Structures can be saved as single files in MMTF format, or multiple structures can be saved in an MMTF Hadoop Sequence file.
from pyspark.sql import SparkSession
from mmtfPyspark.io import mmtfReader, mmtfWriter
from mmtfPyspark.webfilters import Pisces
from mmtfPyspark.mappers import StructureToPolymerChains
spark = SparkSession.builder.appName("6-Output").getOrCreate()
path = "../resources/mmtf_reduced_sample"
pdb = mmtfReader.read_sequence_file(path)
Many analyses of the PDB use the PISCES CulledPDB sets maintained by the R. Dubrack group. A CulledPDB set is selected by specifying sequenceIdentity and resolution cutoff values from the following list:
In the example below, we create a high-resolution, non-redundant set of protein chains with a 20% sequence identity threshold and 1.6 A resolution threshold.
nr_chains = pdb \
.filter(Pisces(sequenceIdentity=20, resolution = 1.6)) \
.flatMap(StructureToPolymerChains()) \
.filter(Pisces(sequenceIdentity=20, resolution = 1.6))
nr_chains.count()
2004
If we need to use a set of structures multiple times, or want to create a snapshot in time (e.g., for reproducible analysis), we can save structures to an MMTF Hadoop Sequence File.
Here, we save the Pices subset we've just created.

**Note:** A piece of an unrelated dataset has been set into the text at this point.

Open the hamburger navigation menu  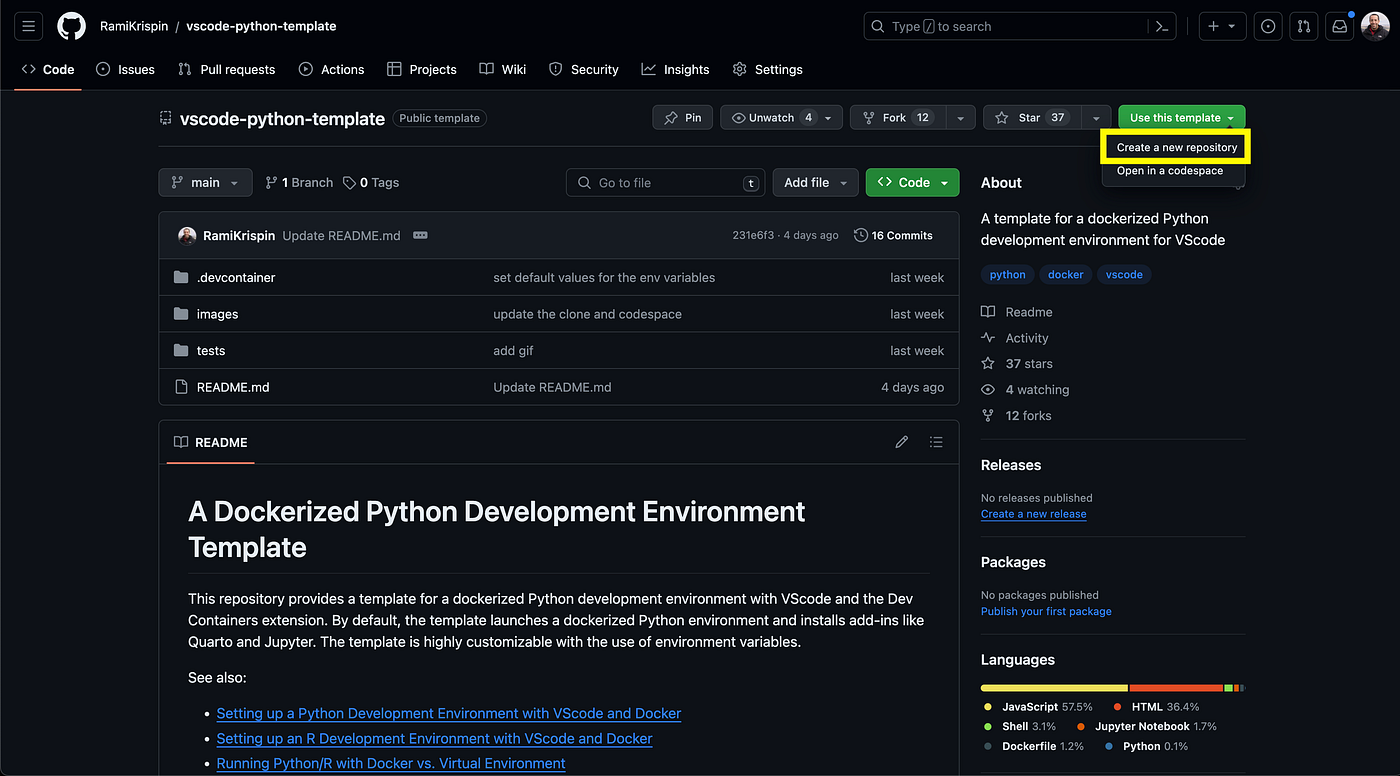(x=28, y=26)
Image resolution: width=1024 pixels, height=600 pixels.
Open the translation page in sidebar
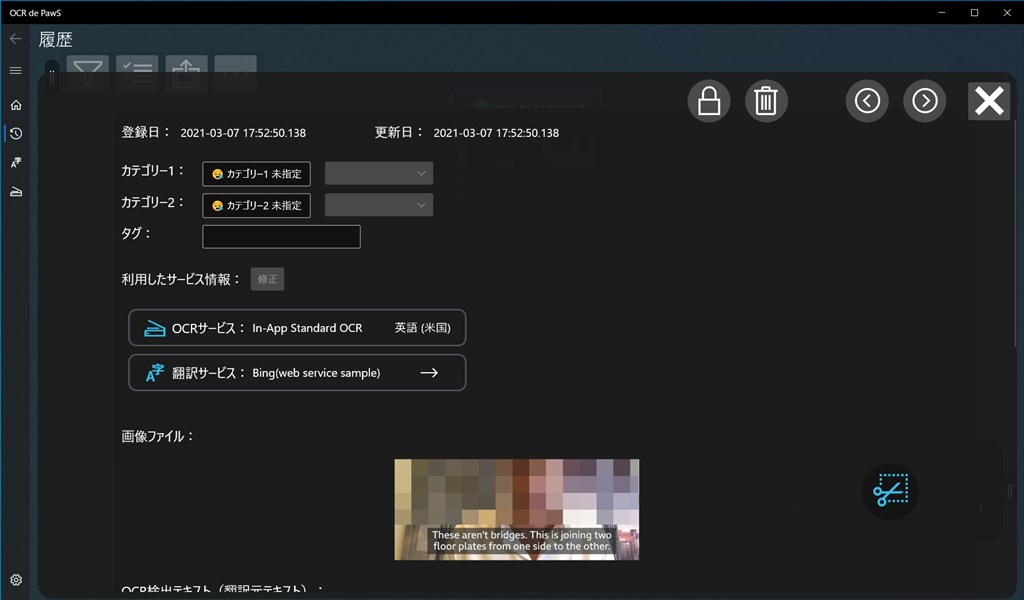pyautogui.click(x=15, y=163)
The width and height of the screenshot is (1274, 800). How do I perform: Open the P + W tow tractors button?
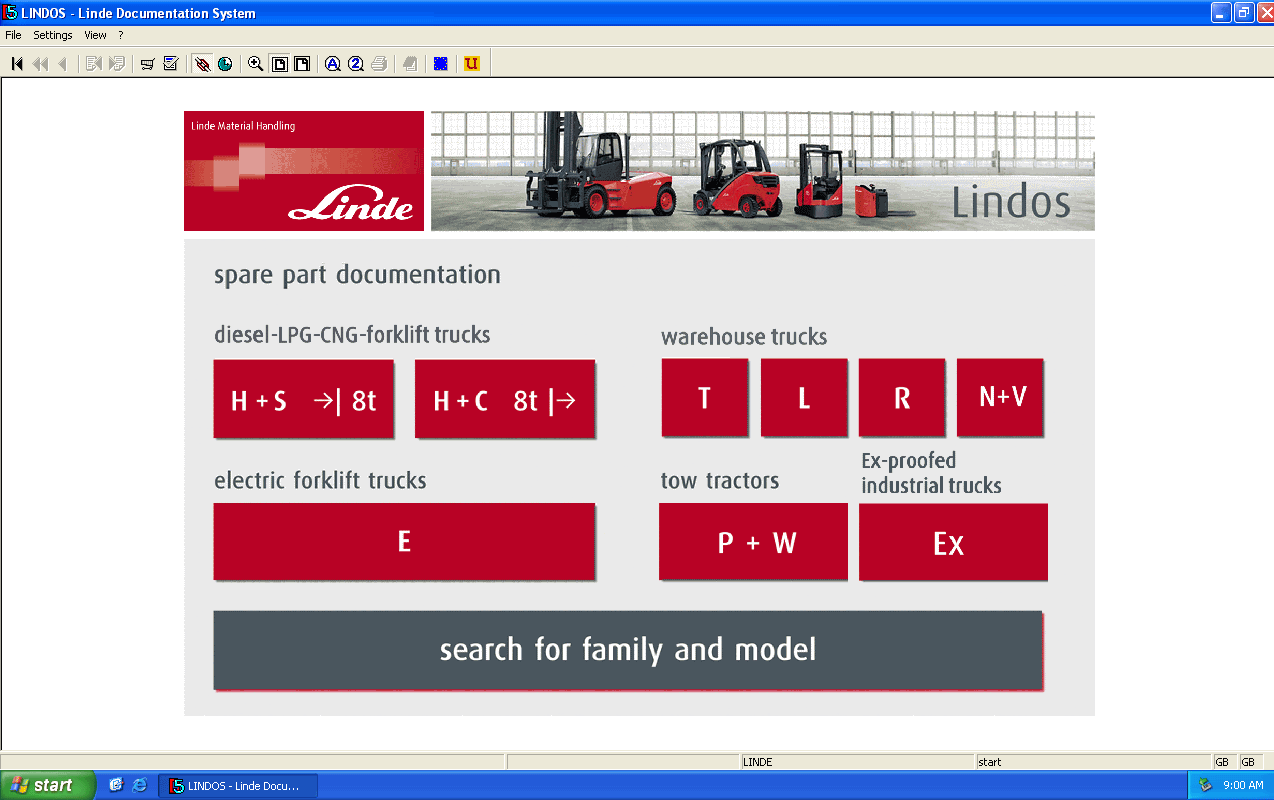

Note, if the output file already exists, you must delete it first.
# Writing is temporaryly disabled due to ongoing work on encoder and decoder libraries
# mmtfWriter.write_sequence_file(path + "_pices20_1.6", nr_chains)
Check if it contains the correct number of chains.
# nr_chains = mmtfReader.read_sequence_file(path + "_pices20_1.6")
# nr_chains.count()
spark.stop()